Text segment:
══════════

In order to avoid the shortcomings of conventional holding assemblies, as well as the undesirability of having an operator handle the web rolls with bare hands, holding members having been developed. These members generally consist of inserts which are placed into each open end of the web roll core. Each insert is shaped like a cylindrical hat with a wide flat brim. The operator puts his fingers into the interiors of the hats, which remain stationary as the web roll rotates. Thus, the operator's fingers are protected. The brim of the hat prevents contact between the fingers of the operator and the edges of the web. Such an insert system may be found in my previous U.S. Pat. No. 4,372,500.

Even this simple system has been found to have its drawbacks. Often an operator must lay down a web roll to attend to another matter. In order to avoid soiling the web with dirt or moisture which is often found on warehouse floors, the operator will stand the roll on one end. If extreme care is not taken while doing this, the protective insert may fall out of the web roll core. The insert might then be damaged if the roll is put down on top of it, or may equally as likely become lost. The operator using this system may thus find himself constantly replacing and refitting inserts in the web core. Besides being inconvenient, this arrangement is costly and time-consuming.

It is, therefore, one object of the present invention to provide a novel insert system for use with wrapping film supply rolls and the like for telescoping insertion into the ends of the supply rolls to facilitate the dispensing operation, for permitting substantially free rotation of the supply roll relative to the inserts as the web material is dispensed, while at the same time preventing the inserts from becoming dislodged from the web roll core.

Still another object of the present invention is to provide a novel insert system for use in dispensing wrapping material in the form of an elongated web from a supply roll, said inserts being light in weight and having a low coefficient of sliding friction, as well as a relatively loose engagement with a cylinder force-fitted into the web roll core, to facilitate relative sliding movement between the inserts and the force-fitted cylinders.

Still another object of the present invention is to provide a novel inserts system for use in dispensing wrapping material from a supply roll wherein retaining means are provided to keep the inserts engaged with the web roll core no matter how low the friction or loose the fit between the insert and the core.

The above as well as other objects of the present invention will become apparent when reading the accompanying description and drawing, in which:

FIG. 1 is an exploded perspective view showing the manner in which the inserts are joined to a supply roll.

FIG. 2 is a sectional view showing the cooperating relationship between the inserts and the resilient elastic retention means.

FIGS. 3a and 3b show sectional and partial end views of a modification of the present invention.

FIGS. 4a and 4b show sectional and partial views of another modification of the present invention.

FIGS. 5a and 5b show sectional and end views of still another embodiment of the present invention.

FIG. 6 is a sectional view of another embodiment of the present invention.

FIGS. 7, 7a, 7b and 7c are sectional views showing still another embodiment of the present invention.

FIG. 8 is a sectional view of an alternative embodiment of that shown in FIGS. 7 and 7a.

FIG. 8a shows an elevational view of one of the locking projections of FIG. 8.

══════════

Stored data:
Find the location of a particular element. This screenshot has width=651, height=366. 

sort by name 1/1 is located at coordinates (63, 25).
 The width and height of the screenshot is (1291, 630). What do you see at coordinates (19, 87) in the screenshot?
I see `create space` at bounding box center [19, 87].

══════════

Exercises:
a. Reproduce the stretch of the web roll insert text from "FIG. 2 is a" through "FIGS. 7 and 7a.", substituting "version" for every occurrence of "embodiment".
b. Extend the text on web roll inserts with a further passage that begins after its final sentence.

Expected responses:
a.
FIG. 2 is a sectional view showing the cooperating relationship between the inserts and the resilient elastic retention means.

FIGS. 3a and 3b show sectional and partial end views of a modification of the present invention.

FIGS. 4a and 4b show sectional and partial views of another modification of the present invention.

FIGS. 5a and 5b show sectional and end views of still another version of the present invention.

FIG. 6 is a sectional view of another version of the present invention.

FIGS. 7, 7a, 7b and 7c are sectional views showing still another version of the present invention.

FIG. 8 is a sectional view of an alternative version of that shown in FIGS. 7 and 7a.

b.
DETAILED DESCRIPTION OF THE INVENTION

FIG. 1 shows an exploded view of the arrangement 10 of the present invention comprising a supply roll 12 and a pair of inserts 14, 14' arranged for telescoping insertion into the opposing open ends of supply roll 12 to facilitate a dispensing and wrapping operation as will be more fully described.

Supply roll 12 is comprised of a hollow cylindrical core 16 preferably formed of a rigid yet relatively light weight material such as cardboard or stiff paper board. Elongated web 18 of indeterminate length is wrapped about cylinder 16. The web 18 may, for example, be a thin gauge transparent platic film suitable for use in wrapping items which may be stacked upon a pallet. Film 18 is preferably a conventional film which is in widespread use and includes, for example, low density polyethylene film or PVC film. In the embodiment 10 of FIG. 1, the ends 16a and 16b of hollow cylindrical core 16 are shown as extending beyond the respective ends 18a and 18b of the web wrapped about core 16. However, the ends 16a and 16b may be flush with the wrapped ends of the web or possibly even recessed somewhat.

The interior 16c of cylindrical core 16 is preferably hollow throughout the entire length of the cylinder. Inserts 14 and 14' are inserted into the opposite ends of cylindrical core 16 by pressing the inserts 14, 14' into the interior in the directions shown by arrows 22, 22. Cylindrical sidewalls of the inserts 14, 14' are telescopingly received within the cylindrical core 16.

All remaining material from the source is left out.